Most gaming companies lack AI governance plans, UNLV study finds

80% of gaming companies use generative AI, but fewer than 1 in 5 have assigned anyone to oversee it, per a UNLV study. AI governance scored lowest in the report-just 30 out of 100.

Categorized in: AI News Management
Published on: Apr 14, 2026
Most gaming companies lack AI governance plans, UNLV study finds

Gaming Companies Lack Plans to Manage AI, UNLV Study Finds

Most gaming companies are deploying artificial intelligence without basic oversight structures in place. A new report from the UNLV International Gaming Institute surveyed 83 gambling operators and 113 regulators worldwide and found that while 80% of firms use generative AI, fewer than one in five have assigned a person or team to manage it.

The gap between adoption and readiness is stark. Companies are integrating AI into writing, data analysis, and content creation faster than they can build governance systems to control it.

Governance Scores Lowest Across All Categories

AI governance - the rules and processes that dictate who can use AI tools, how data gets handled, and what happens when something goes wrong - scored 30 out of 100 points in the report's index. That was the lowest score across all measured areas.

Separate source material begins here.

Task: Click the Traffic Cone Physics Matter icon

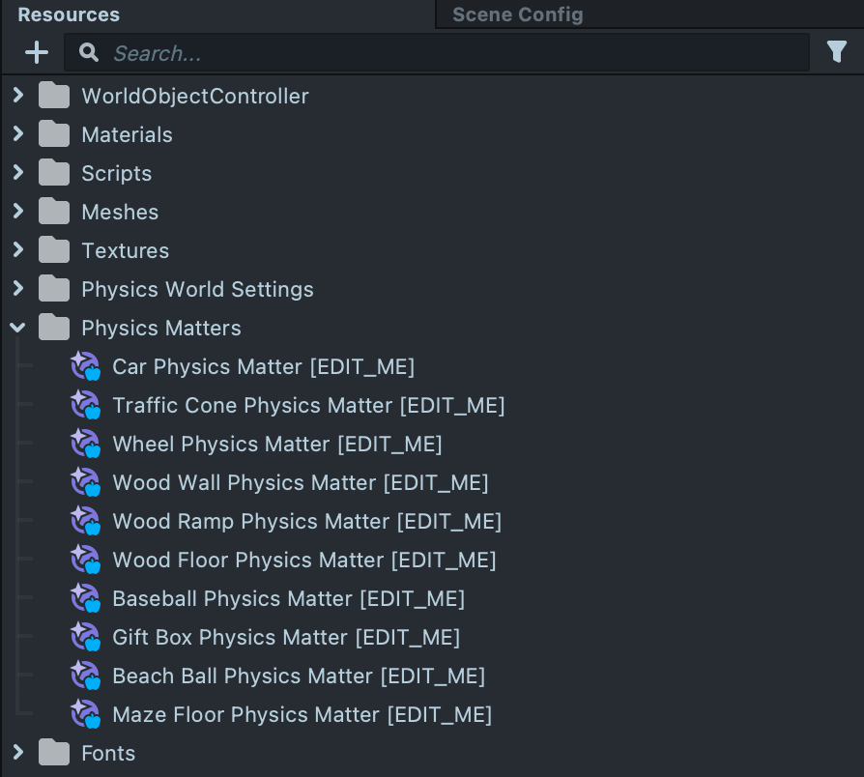Action: pos(85,406)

Most companies lack written policies explaining how employees should deploy AI, how to check for errors or bias, or how to respond to failures. Without these guardrails, operators risk compliance violations in an industry where mistakes directly affect customers.

Advanced AI Adoption Lags Behind Basic Tools

While generative AI use is widespread, adoption of more advanced "agentic" AI systems - software that makes decisions or takes actions independently - remains limited. Researchers attribute this caution to the regulated nature of gambling, where autonomous decisions carry higher stakes.

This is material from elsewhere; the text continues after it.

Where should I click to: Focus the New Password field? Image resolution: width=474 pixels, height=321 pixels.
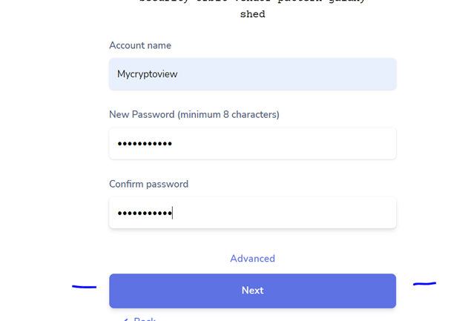[252, 143]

That slower pace for complex AI actually makes sense. It suggests operators understand the risks, even if they haven't formalized oversight yet.

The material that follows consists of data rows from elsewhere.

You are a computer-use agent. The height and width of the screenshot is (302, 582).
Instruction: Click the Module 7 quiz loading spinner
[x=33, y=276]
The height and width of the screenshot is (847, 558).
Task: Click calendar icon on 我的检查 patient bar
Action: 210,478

Regulators Can't See What Companies Are Doing

A significant disconnect exists between operators and regulators. Gaming supervisors report they don't always know how companies are deploying AI, and many lack confidence in their ability to oversee it effectively.

Both operators and regulators agree that responsible AI practices remain underdeveloped across the industry. Neither side has a clear playbook yet.

What This Means for Managers

The report signals that gaming companies need to build AI governance infrastructure now, before regulatory pressure forces it. Managers should establish clear policies around generative AI and LLM use and assign accountability for AI oversight.

For broader guidance on building governance structures, see resources on AI for Management.

The UNLV International Gaming Institute plans to release this report annually, beginning at its 19th International Gambling and Risk-Taking Conference on May 27 at the Bellagio.